Amy Graham, a career server, secured a job in 2013 at Missoula's the Keep restaurant, whose perch in the South Hills offers panoramic views of the city. To employees, it also offers the promise of a decent living. Between her minimum wage and tips, Graham earned nearly $21 an hour.
Graham actually earned more than that, but the Keep requires servers to "tip out" one-third of their gratuities to dishwashers, cooks, table bussers and other staff. In Graham's case, that amounted to more than $12,000 over two years.
Voluntary tip sharing is commonplace in the restaurant business, a way to share earnings with everyone who contributes to a good meal and experience. But by enshrining the custom as policy, the Keep was on shaky legal footing. Montana law says tips are wages, which the state has long interpreted through rule to mean that only the employees who receive them can decide where the money goes.
In April, the Montana Department of Labor and Industry confirmed that rarely enforced law, awarding Graham $19,265 in unpaid wages and penalties in a wage claim case she filed last year.
- The state awarded a Missoula server $19,265 in unpaid wages, saying a restaurant policy requiring her to share tips with other workers broke Montana labor laws.
Faced with what Keep attorneys call potentially "calamitous" ramifications, the Keep appealed DLI's decision to Missoula County District Court on May 26. If the ruling stands, many more Montana restaurants and their workers could feel the effects.
"The law is very clear," says Mark Anderlik of Unite Here! Local 23, which represents service workers. "The problem had been enforcement."
The state enforces its wage laws only when workers bring forth complaints. Graham says she decided to file her claim after raising the matter privately with Keep co-owner Melissa Mooney. The Keep's tip policy had been in place for decades, at least since Mooney and her husband, Reed, were working in the kitchen themselves. Graham says she figured the owners just weren't aware of the law. Her meeting with Mooney "did not go well," and the next day, Graham says, she was terminated.
Graham says she didn't object to sharing her tips, she just thought the decision was hers to make.

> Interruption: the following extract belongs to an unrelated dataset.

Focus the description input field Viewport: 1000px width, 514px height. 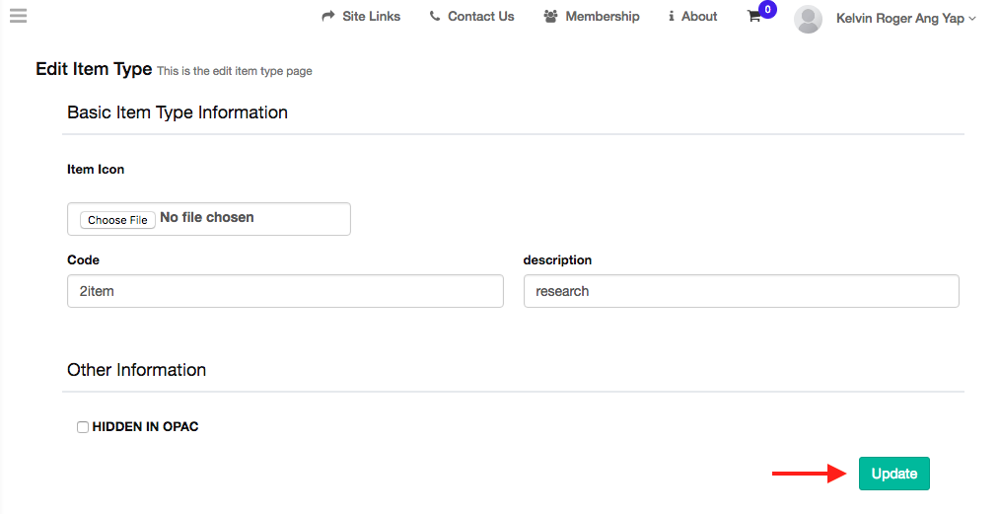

"Who doesn't want to have a say in where their earnings go?" she says. "Serving is already kind of a position where you're looked down upon. It's not considered a real job."
In a statement, Keep attorney David Lighthall calls the restaurant's policy a "fair and equitable" way to acknowledge employees' collective efforts that "complies entirely with Montana's wage laws." (Montana is one of only seven states where tipped employees must also be paid the state minimum wage of $8.15 per hour.) The restaurant argued in administrative filings that a ruling in Graham's favor would bankrupt the restaurant and the associated Highlands Golf Club. If its 13 servers all successfully pursued similar complaints, the Keep could be on the hook for $200,000 in unpaid wages over the last two years alone, according to the Keep's attorneys.
Graham and others who spoke with the Indy say mandatory tip-splitting is common throughout the state, meaning that millions in unpaid wages may be owed to servers.
The ruling in Graham's case shouldn't come as a surprise, state officials say. For a tip-sharing scheme to be legal, it must be agreed to by the employees, says DLI staff attorney Quinlan O'Connor. The law has been on the books for more than 40 years.
But O'Connor can't name another wage claim case related to tip-splitting, nor would the DLI estimate how widespread the practice might be.
As Anderlik notes, tipping is a "touchy" issue for employers. Three popular Missoula restaurants did not return requests for comment for this story, nor did the Montana Restaurant Association. Anderlik, a former cook, agrees that tip-splitting is more "equitable" for restaurant staff, but says that better remedies—namely, raising wages—exist.
Missoula restaurant Rumour, which opened in May 2016 with a no-tipping "hospitality included" policy, tried just that. Employees earned wages between $13-$19 per hour, with gratuity costs built into the menu prices. Nobody liked it. Co-owner Colleen Powers says the system wasn't appealing to employees, and guests balked at the higher prices. Rumour abandoned the experiment after six months, and the restaurant's staff eventually agreed on a 25 percent tip-splitting scheme. New employees are informed of the arrangement when they're offered a job.
What's ironic, Powers says, is that diners are willing to pay a premium for local or organic ingredients, but are less inclined to support cooks with a living wage.
"We think people are more important than animals, but that's hard to get across sometimes," Powers says.